▸ **Written request**
Copy out the entries below word for word, starting at the first line and ending with the line that contains "(x=30, y=228)", and leave out the pictures.

-- Begin --

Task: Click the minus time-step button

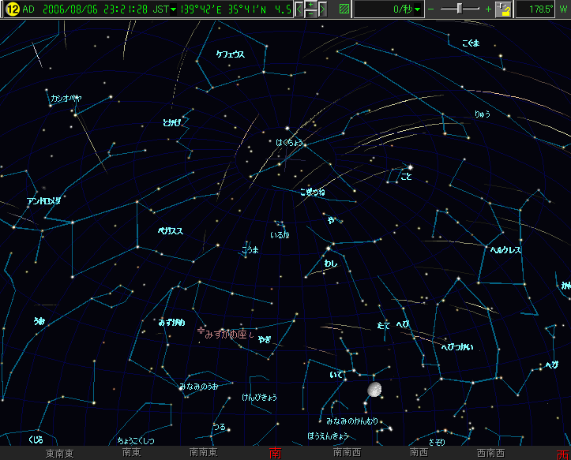Action: point(311,14)
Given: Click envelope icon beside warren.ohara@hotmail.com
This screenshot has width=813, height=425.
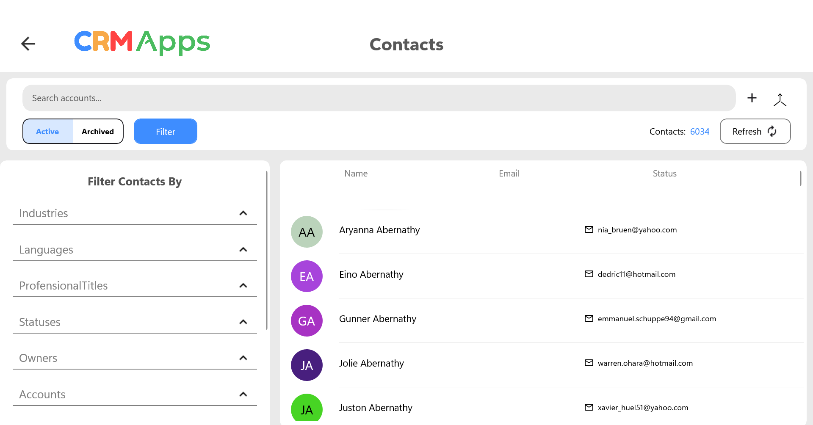Looking at the screenshot, I should (x=589, y=363).
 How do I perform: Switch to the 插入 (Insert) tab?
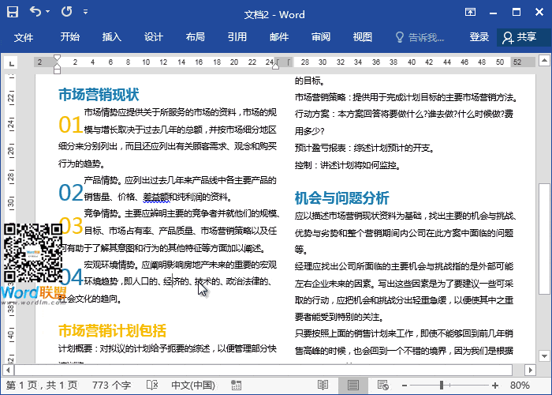coord(112,37)
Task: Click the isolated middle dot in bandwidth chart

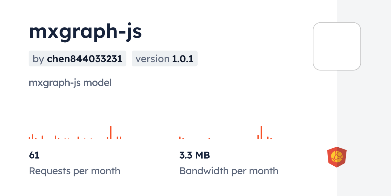Action: click(x=209, y=138)
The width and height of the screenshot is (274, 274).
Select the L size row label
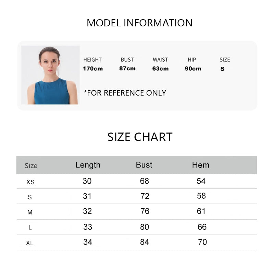(x=30, y=228)
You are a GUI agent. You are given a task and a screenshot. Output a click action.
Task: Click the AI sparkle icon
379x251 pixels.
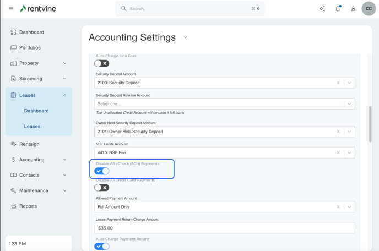[322, 9]
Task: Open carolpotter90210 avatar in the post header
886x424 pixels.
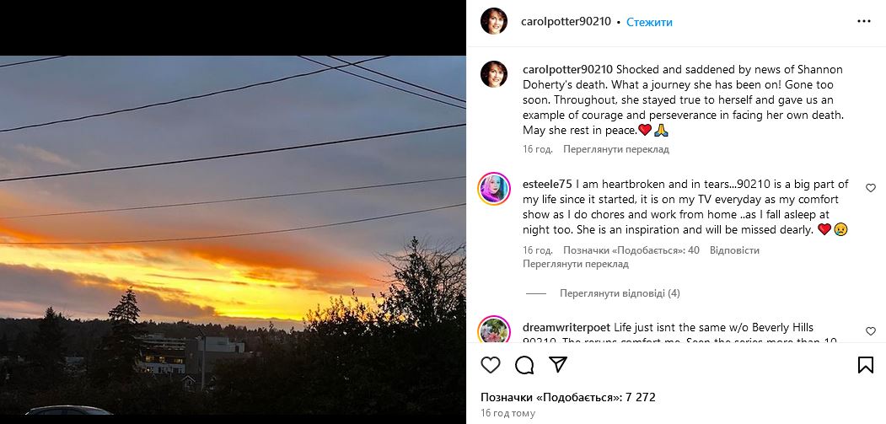Action: point(494,21)
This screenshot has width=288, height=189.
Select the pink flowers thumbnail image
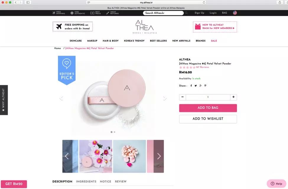pos(96,156)
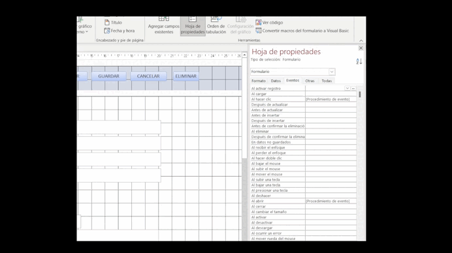Click the property sheet vertical scrollbar thumb
Viewport: 452px width, 253px height.
[360, 94]
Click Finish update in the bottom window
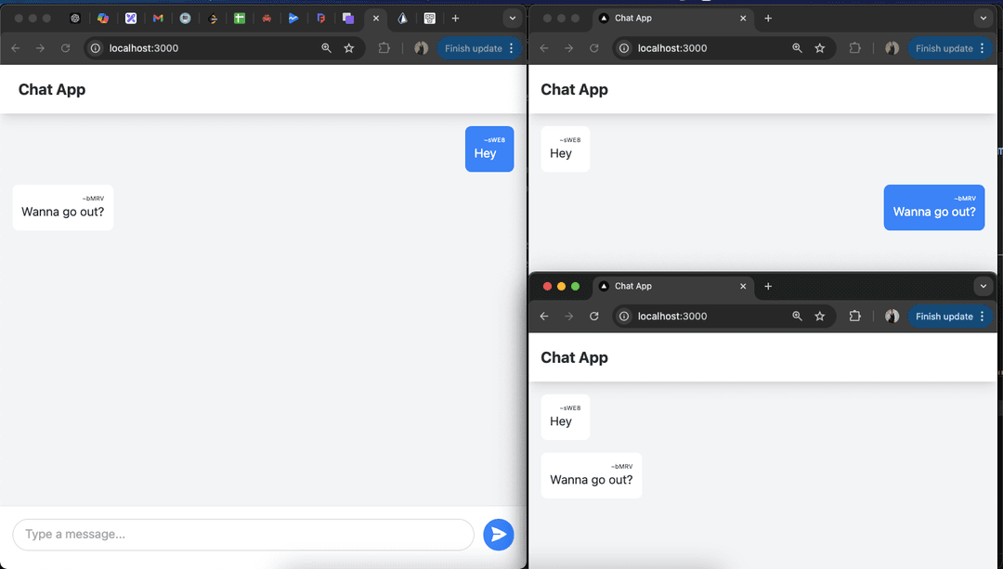The height and width of the screenshot is (569, 1003). point(944,316)
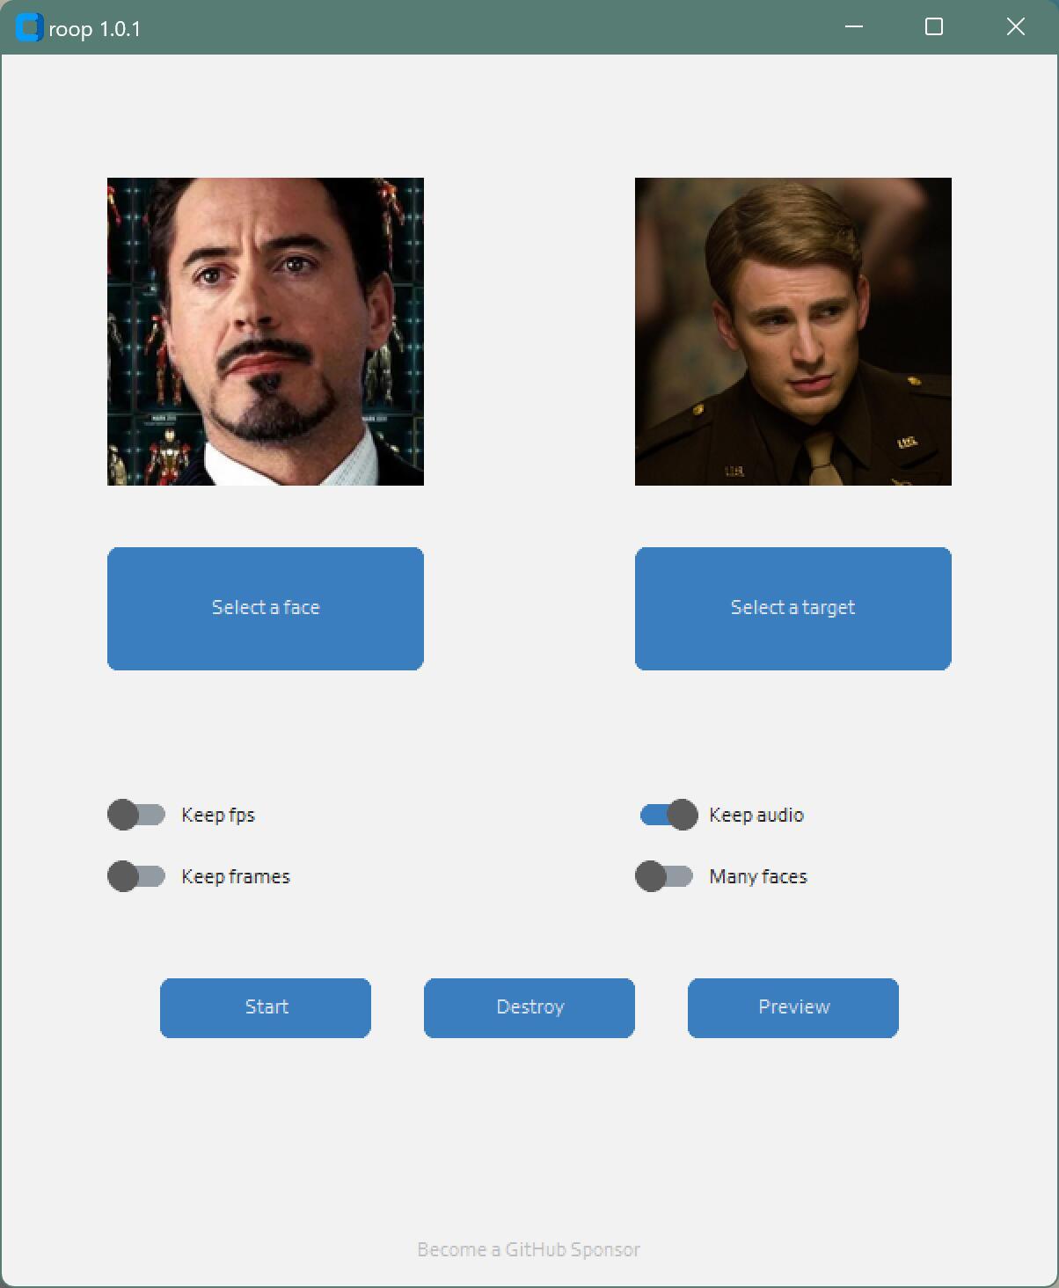Follow the Become a GitHub Sponsor link
Image resolution: width=1059 pixels, height=1288 pixels.
tap(529, 1250)
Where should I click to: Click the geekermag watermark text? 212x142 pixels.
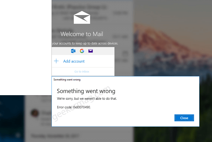81,103
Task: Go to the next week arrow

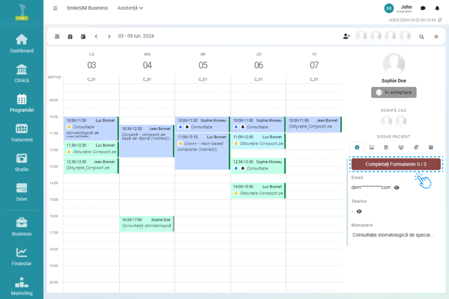Action: point(109,36)
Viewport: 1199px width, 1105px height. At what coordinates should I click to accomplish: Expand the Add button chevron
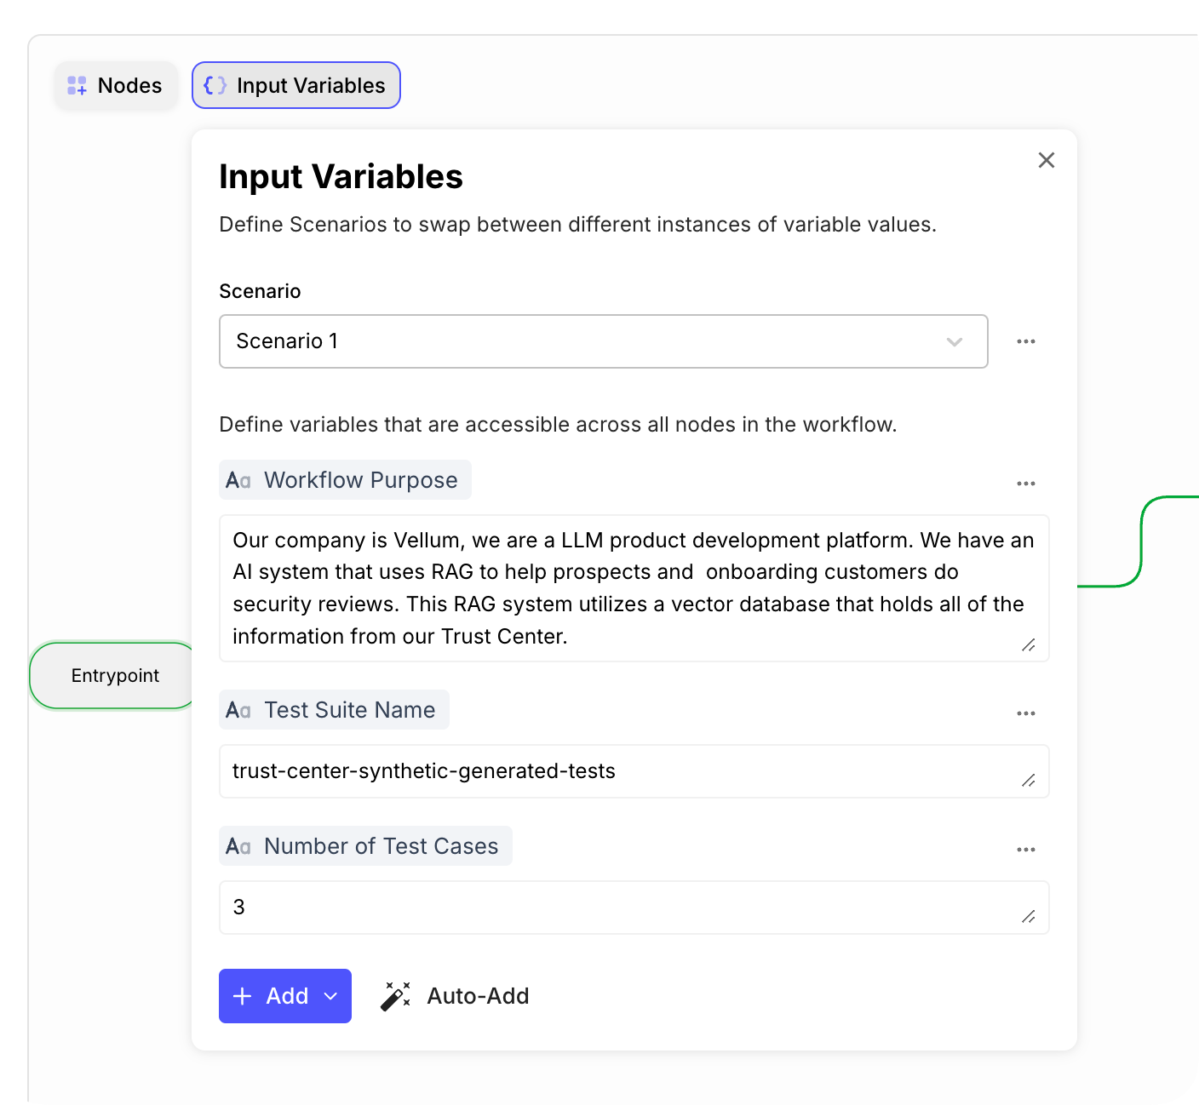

-- End --

▸ **Task response**
Task: Click the minus time-step button

Action: point(311,14)
Given: Click envelope icon beside warren.ohara@hotmail.com
This screenshot has width=813, height=425.
Looking at the screenshot, I should (x=589, y=363).
 How do I perform: Switch to the 插入 (Insert) tab?
coord(112,37)
Task: Click the isolated middle dot in bandwidth chart

Action: click(x=209, y=138)
The width and height of the screenshot is (274, 274).
Select the L size row label
(x=30, y=228)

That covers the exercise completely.